Glaciers, Snow, and Sea Ice: Observations of Arctic Change in the NOAA Data Collection at the National Snow and Ice Data Center
Florence Fetterer1, Lisa Ballagh2, Ann Windnagel3, Allaina Wallace4
1National Snow and Ice Data Center, Cooperative Institute for Research in Environmental Sciences, University of Colorado, Boulder, CO, 80309, USA, fetterer [at] nsidc [dot] org
2NOAA@NSIDC, Boulder, CO, USA
3NOAA@NSIDC, Boulder, CO, USA
4NOAA@NSIDC, Boulder, CO, USA
Since 1982, NOAA has recognized the University of Colorado's National Snow and Ice Data Center (NSIDC) as an adjunct member of the National Data Center system. Today, a small team at NSIDC (http://nsidc.org/noaa/) takes advantage of our position within a well-established polar science and data management institution to archive data and develop products that serve NOAA mission goals. We work to preserve past records though documenting and making digital copies of analog records, often in partnership with the NOAA Climate Database Modernization Program. The Glacier Photograph Collection (http://nsidc.org/data/g00472.html) is one result. We seek ways to make today's snow and ice data records from satellites more informative for users who may not be snow and ice scientists. The Sea Ice Index (http://nsidc.org/data/seaice_index/) is an example. In the future, we plan to work more closely with NOAA and other operational agencies to archive and distribute their products to a wider audience. We also anticipate contributing to a coming Climate Service. Work will involve improving data accessibility and providing interpretive information. Providing data in GIS compatible format through Web services, and showing snow and ice on virtual globes, are two areas of growing emphasis (see http://nsidc.org/data/virtual_globes/).
Arctic change is immediately visible in some data products such as glacier photograph time sequences. Other data reveal information about change when plotted or presented in some other way. It is not possible for us to work with all data sets to find the best way to present the information they contain, but some data sets are especially suited to some form of on-line visualization.

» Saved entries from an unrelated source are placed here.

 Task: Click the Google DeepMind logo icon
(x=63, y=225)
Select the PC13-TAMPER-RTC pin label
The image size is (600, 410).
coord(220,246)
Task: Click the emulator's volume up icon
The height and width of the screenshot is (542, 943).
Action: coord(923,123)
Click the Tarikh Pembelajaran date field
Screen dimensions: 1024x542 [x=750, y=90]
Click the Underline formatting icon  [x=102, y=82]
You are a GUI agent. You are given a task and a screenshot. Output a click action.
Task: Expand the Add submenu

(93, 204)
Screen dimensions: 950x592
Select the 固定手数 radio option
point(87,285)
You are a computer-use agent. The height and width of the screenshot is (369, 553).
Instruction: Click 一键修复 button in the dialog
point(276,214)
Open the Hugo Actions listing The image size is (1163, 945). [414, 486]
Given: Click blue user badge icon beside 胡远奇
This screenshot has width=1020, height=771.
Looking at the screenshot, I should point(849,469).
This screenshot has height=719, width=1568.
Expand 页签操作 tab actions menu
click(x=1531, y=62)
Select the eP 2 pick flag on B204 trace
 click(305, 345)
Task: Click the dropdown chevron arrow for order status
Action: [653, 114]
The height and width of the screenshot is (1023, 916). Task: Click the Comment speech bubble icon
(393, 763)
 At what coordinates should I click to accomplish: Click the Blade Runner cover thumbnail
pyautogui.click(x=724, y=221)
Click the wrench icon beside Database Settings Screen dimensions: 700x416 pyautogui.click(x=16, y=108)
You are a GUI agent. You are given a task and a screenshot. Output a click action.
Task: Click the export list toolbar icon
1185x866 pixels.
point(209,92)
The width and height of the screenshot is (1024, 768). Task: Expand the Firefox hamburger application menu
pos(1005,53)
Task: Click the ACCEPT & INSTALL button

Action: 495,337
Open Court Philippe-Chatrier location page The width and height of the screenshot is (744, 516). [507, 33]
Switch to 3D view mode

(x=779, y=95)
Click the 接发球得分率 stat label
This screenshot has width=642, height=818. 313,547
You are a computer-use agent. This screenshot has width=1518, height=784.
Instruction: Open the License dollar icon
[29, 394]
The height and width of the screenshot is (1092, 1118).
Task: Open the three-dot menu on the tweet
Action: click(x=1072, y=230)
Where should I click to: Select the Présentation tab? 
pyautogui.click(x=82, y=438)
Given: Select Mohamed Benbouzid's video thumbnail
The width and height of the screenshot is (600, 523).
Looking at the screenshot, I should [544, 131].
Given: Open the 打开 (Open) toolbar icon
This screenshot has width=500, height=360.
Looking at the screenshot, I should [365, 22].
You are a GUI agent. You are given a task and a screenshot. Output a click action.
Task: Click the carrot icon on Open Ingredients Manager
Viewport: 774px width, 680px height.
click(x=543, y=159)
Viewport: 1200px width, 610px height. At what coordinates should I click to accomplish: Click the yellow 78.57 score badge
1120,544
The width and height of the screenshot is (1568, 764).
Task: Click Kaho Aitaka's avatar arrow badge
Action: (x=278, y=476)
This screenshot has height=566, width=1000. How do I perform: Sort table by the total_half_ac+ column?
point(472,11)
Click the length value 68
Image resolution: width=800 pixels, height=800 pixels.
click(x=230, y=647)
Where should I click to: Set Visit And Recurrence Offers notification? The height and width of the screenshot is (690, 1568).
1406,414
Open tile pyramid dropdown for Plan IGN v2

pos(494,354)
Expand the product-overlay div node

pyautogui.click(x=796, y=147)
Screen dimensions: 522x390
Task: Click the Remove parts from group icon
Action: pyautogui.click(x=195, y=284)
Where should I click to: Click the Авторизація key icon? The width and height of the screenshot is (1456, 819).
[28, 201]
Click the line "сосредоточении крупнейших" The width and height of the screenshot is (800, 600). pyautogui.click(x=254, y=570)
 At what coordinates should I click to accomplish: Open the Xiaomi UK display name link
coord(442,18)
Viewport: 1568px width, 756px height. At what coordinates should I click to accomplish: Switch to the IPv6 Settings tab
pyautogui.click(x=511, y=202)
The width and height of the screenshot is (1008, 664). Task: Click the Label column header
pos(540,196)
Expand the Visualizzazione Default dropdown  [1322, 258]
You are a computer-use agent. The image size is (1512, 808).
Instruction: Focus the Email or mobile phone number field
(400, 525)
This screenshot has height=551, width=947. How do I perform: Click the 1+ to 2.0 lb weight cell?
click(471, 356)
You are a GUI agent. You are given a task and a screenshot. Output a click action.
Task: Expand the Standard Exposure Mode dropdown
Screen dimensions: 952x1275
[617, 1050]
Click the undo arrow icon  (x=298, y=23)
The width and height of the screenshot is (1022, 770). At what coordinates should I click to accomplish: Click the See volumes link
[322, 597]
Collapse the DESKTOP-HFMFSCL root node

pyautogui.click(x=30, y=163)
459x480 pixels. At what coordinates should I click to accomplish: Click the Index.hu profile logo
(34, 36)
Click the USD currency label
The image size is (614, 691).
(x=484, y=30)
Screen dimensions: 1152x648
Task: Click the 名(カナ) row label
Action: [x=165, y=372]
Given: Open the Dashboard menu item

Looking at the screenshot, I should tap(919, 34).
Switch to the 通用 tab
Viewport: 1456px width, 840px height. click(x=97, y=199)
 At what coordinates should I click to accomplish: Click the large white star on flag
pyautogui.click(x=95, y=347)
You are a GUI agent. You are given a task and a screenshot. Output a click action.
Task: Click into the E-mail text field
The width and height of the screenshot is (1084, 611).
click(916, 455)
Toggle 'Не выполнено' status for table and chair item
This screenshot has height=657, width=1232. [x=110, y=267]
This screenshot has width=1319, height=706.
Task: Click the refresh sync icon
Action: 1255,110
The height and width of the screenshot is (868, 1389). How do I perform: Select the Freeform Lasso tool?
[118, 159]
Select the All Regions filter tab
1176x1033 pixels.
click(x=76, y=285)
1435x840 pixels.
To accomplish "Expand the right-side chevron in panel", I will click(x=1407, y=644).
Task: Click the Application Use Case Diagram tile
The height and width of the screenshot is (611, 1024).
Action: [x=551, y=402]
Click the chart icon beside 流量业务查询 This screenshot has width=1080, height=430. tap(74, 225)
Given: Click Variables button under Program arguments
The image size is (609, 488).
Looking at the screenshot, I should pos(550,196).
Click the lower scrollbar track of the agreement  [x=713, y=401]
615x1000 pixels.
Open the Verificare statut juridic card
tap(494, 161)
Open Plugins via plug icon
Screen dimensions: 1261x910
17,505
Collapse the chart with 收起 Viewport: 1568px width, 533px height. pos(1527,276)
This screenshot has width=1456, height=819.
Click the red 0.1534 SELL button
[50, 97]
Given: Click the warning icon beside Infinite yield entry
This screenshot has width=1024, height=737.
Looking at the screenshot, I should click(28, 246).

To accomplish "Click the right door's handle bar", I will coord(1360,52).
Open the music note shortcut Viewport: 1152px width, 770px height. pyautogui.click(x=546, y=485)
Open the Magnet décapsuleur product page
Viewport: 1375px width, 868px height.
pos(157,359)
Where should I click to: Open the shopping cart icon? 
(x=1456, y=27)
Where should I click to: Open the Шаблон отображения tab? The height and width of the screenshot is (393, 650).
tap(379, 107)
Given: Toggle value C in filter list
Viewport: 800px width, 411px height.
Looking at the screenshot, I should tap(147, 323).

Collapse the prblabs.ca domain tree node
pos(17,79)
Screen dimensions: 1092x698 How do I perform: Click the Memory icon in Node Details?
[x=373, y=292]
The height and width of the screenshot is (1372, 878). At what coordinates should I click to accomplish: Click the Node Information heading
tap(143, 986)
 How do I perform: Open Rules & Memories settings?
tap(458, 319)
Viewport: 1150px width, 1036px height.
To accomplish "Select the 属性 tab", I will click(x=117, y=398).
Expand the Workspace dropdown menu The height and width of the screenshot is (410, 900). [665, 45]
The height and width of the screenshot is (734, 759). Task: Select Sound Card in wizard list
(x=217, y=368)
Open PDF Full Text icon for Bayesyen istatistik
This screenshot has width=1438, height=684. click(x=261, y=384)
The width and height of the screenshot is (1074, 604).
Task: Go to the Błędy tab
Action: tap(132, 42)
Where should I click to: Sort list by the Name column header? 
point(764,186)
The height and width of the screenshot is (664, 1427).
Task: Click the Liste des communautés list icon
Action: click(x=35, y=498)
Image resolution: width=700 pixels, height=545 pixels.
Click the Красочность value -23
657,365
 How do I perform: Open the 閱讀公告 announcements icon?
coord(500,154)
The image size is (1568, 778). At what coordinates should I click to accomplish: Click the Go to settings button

As Arctic system science will increasingly rely on access to data in near real time and seamless access to existing data, we see a future role working with developing observing networks and systems such as Sustaining Arctic Observing Networks, the Arctic Observing Network, and the U.S. Integrated Ocean Observing System. Here we will look for opportunities to make data acquired through these systems more visible and accessible to our large existing user base, and to create interpretive data products from data shared through these systems. In this way we hope to demonstrate how newly acquired data from observing networks can be layered with existing glacier, snow, and sea ice data, and accessed by the general public as well as scientists.